The casino eventually opened its doors on the second of April 1990, having ultimately cost nearly one billion dollars to complete. It offered 120,000 square feet of casino floor, claiming to be the biggest in the world. In just a year, the casino was put through a prepackaged bankruptcy, with Trump having to give 50% of the business to bondholders.
It was purchased by Trump Hotels & Casino Resorts in 1996, having spent much of the 1990s being watched by federal investigators who considered it to be the preferred gambling destination of New York Russian mobsters. The Chairman Tower was opened in 2008, meaning that the complex offered more than two thousand rooms.
2013 saw the Taj Mahal open the first ‘Casino Strip Club’ in America, with scantily clad dancers operating in the venue. In 2016, a strike by workers meant that the casino lost all of its dealers as well as other staff members, with the casino eventually being shut down. Hard Rock International confirmed its purchase of the property in March 2017.
Trump 29 Casino
On the 14th of January, 1995, the Spotlight 29 casino opened in Coachella, California. It was a Native American casino, which opened under the National Indian Gaming Regulatory Act of 1988. In March of 2001, the Twenty-Nine Palms Band of Mission Indians, who had opened the casino, agreed to team up with Donald Trump, with the casino becoming Trump 29 Casino.

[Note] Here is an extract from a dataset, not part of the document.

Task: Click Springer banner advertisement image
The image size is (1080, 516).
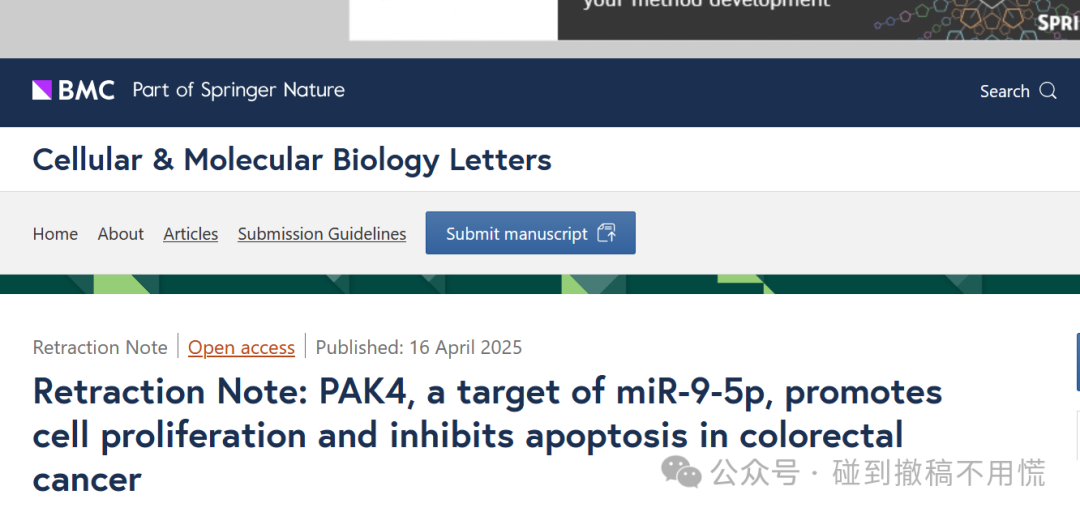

Perhaps somewhat unsurprisingly given what had happened with Trump’s other casinos, the relationship between him and the Native American tribe didn’t last long. Having opened in its re-branded state in April of 2002, the partnership ended in 2006 and the casino returned to its original name. It is still open today as Spotlight 29 Casino.
Trump as a Failed Businessman
Though the forty-fifth President of the United States of America might like to portray himself as a constantly successful businessman, an image that was furthered by his presence on the TV show The Apprentice, the reality appears to be in stark contrast. Even when he took to Twitter to dismiss reports of his business failures that had appeared in The New YorkTimes, he didn’t actual argue with the facts.
Though Trump dismissed it as ‘Fake News’, saying that everyone suffered debts in the 1990s because of the recession, the figures show something different. Business was generally good for Americans in the 1980s, yet Trump’s hotels and casinos managed to lose $359.1 million between 1985 and 1989. When the economy weakened at the start of the 1990s, he added a further $517.5 million to that loss.